Pending sale of videogame-news website IGN brings News Corp. one step closer to declaring “game over” on its digital-media portfolio.
News Corp. is in advanced discussions with Hearst to buy IGN rival UGO in advance of spinning off some combination of the websites. Deal was first reported by blog AllThingsD.
IGN represents the last asset in the News Corp. Digital Media division to either be unloaded or put on the road to divestiture. Under chief digital officer Jonathan Miller, the conglom has sold off Fox Mobile Group, Photobucket, Rotten Tomatoes, Beliefnet and a sizable portion of Fox Audience Network over the past 12 months.
The selloff has long been seen as a reflection of News Corp. chairman Rupert Murdoch’s disenchantment with the company’s acquisitions in the digital space.
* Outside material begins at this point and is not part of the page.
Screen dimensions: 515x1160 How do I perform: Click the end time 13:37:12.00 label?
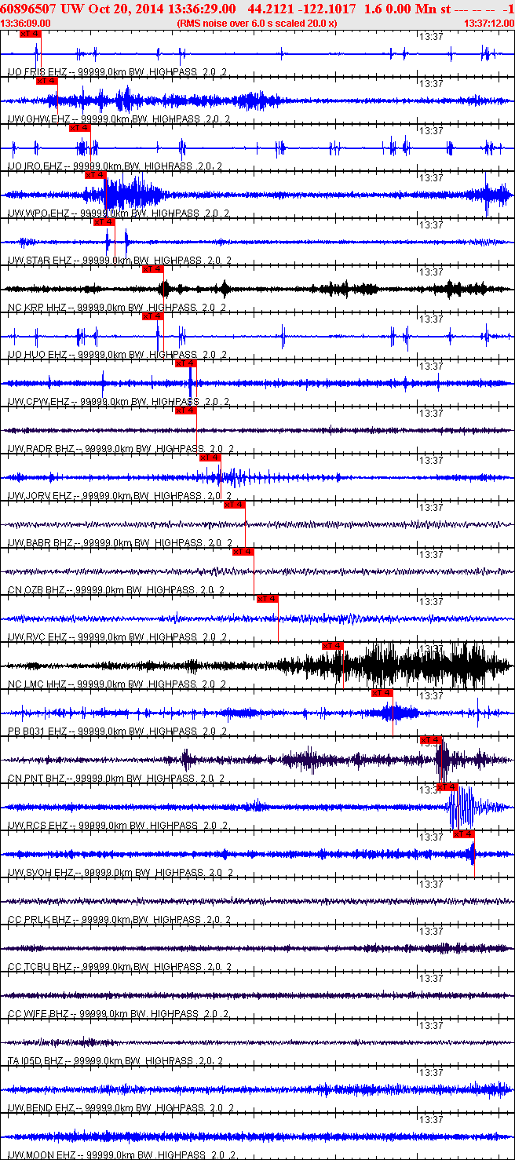(x=488, y=24)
He brought in Miller to clean house and put the focus on either extending existing News Corp. brands on digital platforms or growing new properties inhouse, such as iPad-only news brand the Daily.
Another asset still hanging around in search of a buyer is MySpace, on which News Corp. chief operating officer Chase Carey placed a “for sale” sign last year. The struggling social network was repositioned as an entertainment hub, only to be shopped to private equity groups at a price estimated as low as $100 million — a far cry from the $580 million Murdoch paid in 2005.
IGN Entertainment was also bought in 2005, for $650 million. There had been speculation that IGN might somehow survive the sell-off because it was regarded as one of the few success stories in Miller’s portfolio.
News Corp. could also elect to sell separately websites within IGN’s network of sites, including FilePlanet and AskMen.
A News Corp. spokesman declined comment.